Corvids are also murderous and carnivorous - we once rescued a baby jay from two adult magpies who were aggressively trying to kill it.

We had to sit for ages guarding the baby jay.The magpies just sat on the roof top waiting for us to go. We got the baby back to near its parents and it's nest but I would be very surprised if the magpies didn't pounce as soon as we left.

LonelyandTiredandLow · 14/02/2019 09:53

Brexit Broadcast Corporation skimming over the details of the deals Fox has done without explaining what has been lost from them with the canny acknowledgement by Alan Winters, director of the UK Trade Policy Observatory at University of Sussex that ""You can't simply roll over everything - these existing agreements will have references to EU law, so you cannot avoid some negotiation," he says."

1tisILeClerc · 14/02/2019 09:55

{Corvids are also murderous and carnivorous - we once rescued a baby jay from two adult magpies who were aggressively trying to kill it.

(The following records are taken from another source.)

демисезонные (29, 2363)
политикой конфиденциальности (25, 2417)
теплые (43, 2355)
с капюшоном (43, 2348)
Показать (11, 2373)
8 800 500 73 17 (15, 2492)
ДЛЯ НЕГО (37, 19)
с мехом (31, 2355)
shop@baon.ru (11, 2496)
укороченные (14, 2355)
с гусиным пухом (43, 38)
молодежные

We had to sit for ages guarding the baby jay.The magpies just sat on the roof top waiting for us to go. We got the baby back to near its parents and it's nest but I would be very surprised if the magpies didn't pounce as soon as we left.}
I get the feeling you are trying to tell us something here. Maybe replace 'magpie' with 'Russian' perhaps and see how it fits?

DGRossetti · 14/02/2019 10:00

Corvids are also murderous and carnivorous - we once rescued a baby jay from two adult magpies who were aggressively trying to kill it.

Like chimps, then. Nature Red in Tooth and Claw ?

I was pondering recently if scarecrows work, is it more because the crows know not to feed in certain fields, and it's more a cooperation between man and bird, not the rather insulting "bird is scared of flapping cloth" narrative we've been sold up till now Hmm ?

There was a fascinating Monkey Cage a while back about "bird" brains ...

TokyoSushi · 14/02/2019 10:00

Sorry if already been asked, what time is the vote today? Any ideas?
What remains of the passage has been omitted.